Shared Memory Synchronization 1

• The lecture begins by revisiting the two basic approaches to communication and coordination between processes:
  • message passing
  • shared memory

• The lecture distinguishes:
  • true message passing as an OS primitive, versus
  • manually building something that behaves like message passing on top of shared memory.
• One can emulate a mailbox using shared memory, but then one no longer automatically gets the semantic guarantees and convenient abstraction of the OS primitive.
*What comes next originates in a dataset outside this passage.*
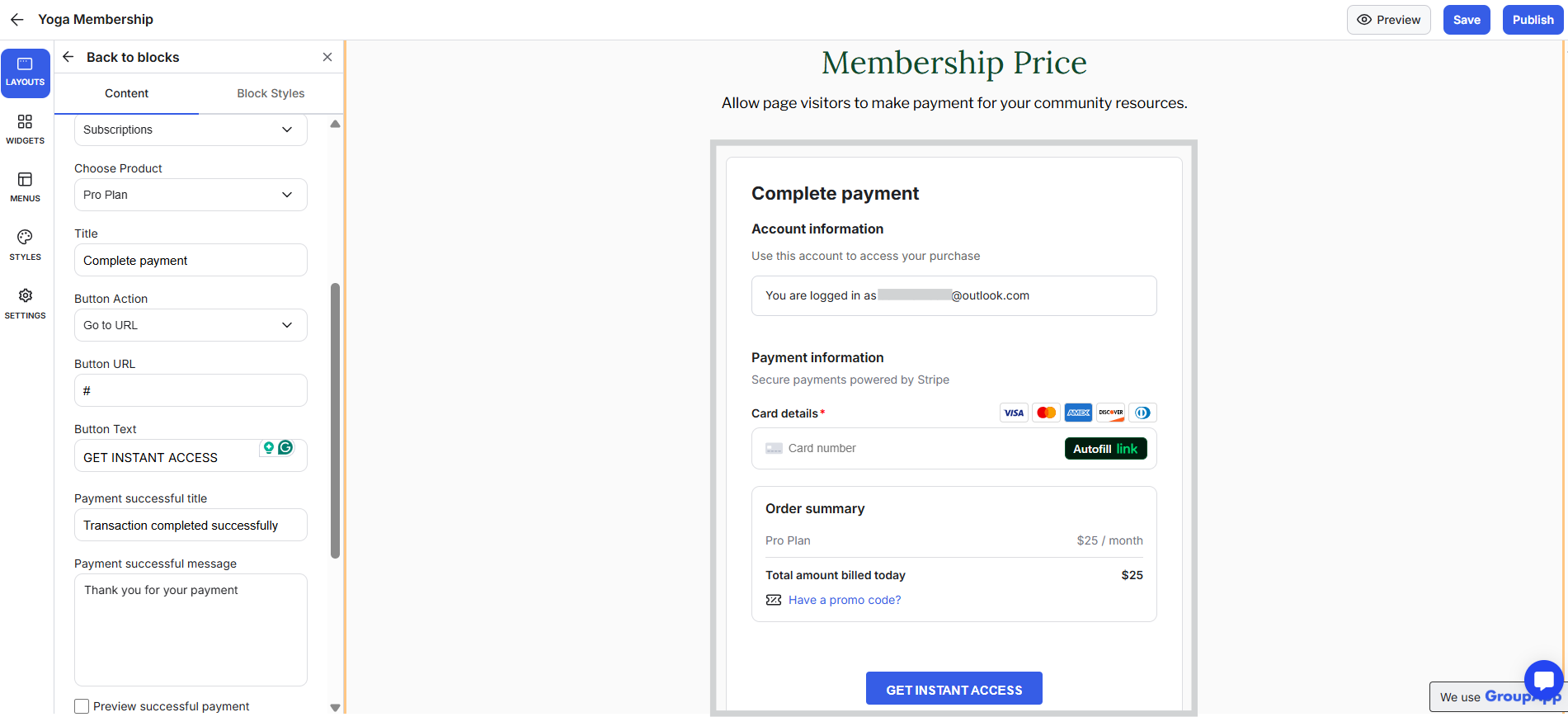Viewport: 1568px width, 717px height.
Task: Enable Preview successful payment checkbox
Action: (82, 706)
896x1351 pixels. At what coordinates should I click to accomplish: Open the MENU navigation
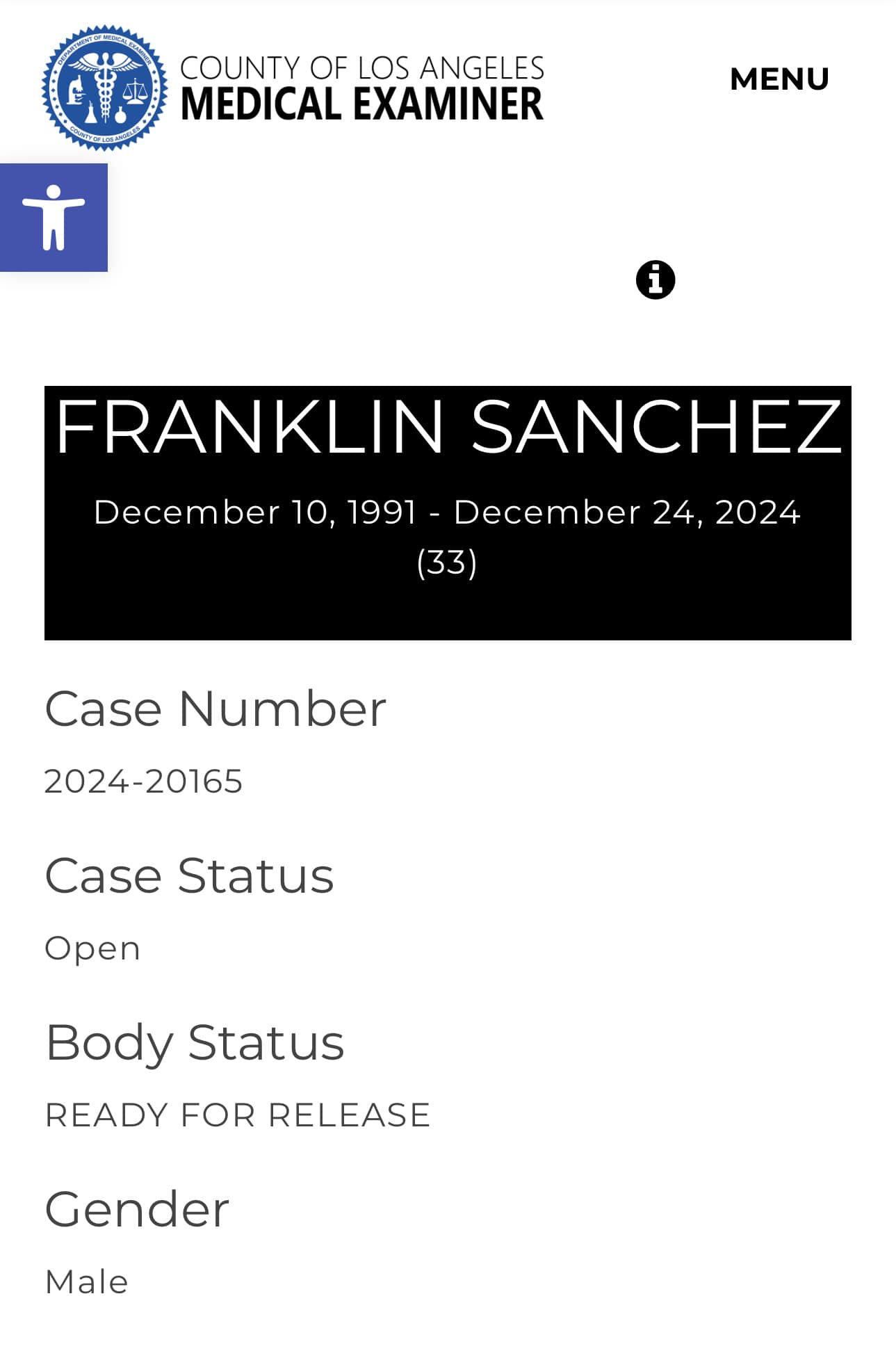click(x=779, y=79)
The main reason to use shared memory is performance. Since communication becomes ordinary loads and stores, it can support much higher communication rates and larger data transfers than explicit message passing.
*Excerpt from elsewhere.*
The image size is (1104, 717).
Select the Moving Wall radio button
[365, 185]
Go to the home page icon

The lecture gives an example such as a video-processing pipeline: moving large frames at high frequency between stages may be impractical with message passing, but feasible with shared memory.

The drawback is that shared memory reintroduces all the difficulties of concurrent access to shared state:

• ordering becomes crucial,
• correctness depends on the interleaving of operations,
• bugs can be timing-dependent and difficult to reproduce.

The lecture notes that such systems are often called “non-deterministic,” though more precisely the execution is deterministic given a fixed thread schedule; the problem is that the schedule is typically unknown or hard to reproduce. This leads to classic heisenbugs: errors that appear in one run and disappear in the next.

To make the issue concrete, the lecturer considers two processes writing:

• one writes ABC,
• the other writes CBA.

Because execution can interleave arbitrarily, many mixed outputs are possible. For example, something like CBC can occur under a suitable interleaving.

However, not every string is possible. Each individual process still executes its own instructions in order, so no output may violate the per-process ordering constraints. The lecture ends by using this example to motivate synchronization primitives, which will be continued in the next lecture.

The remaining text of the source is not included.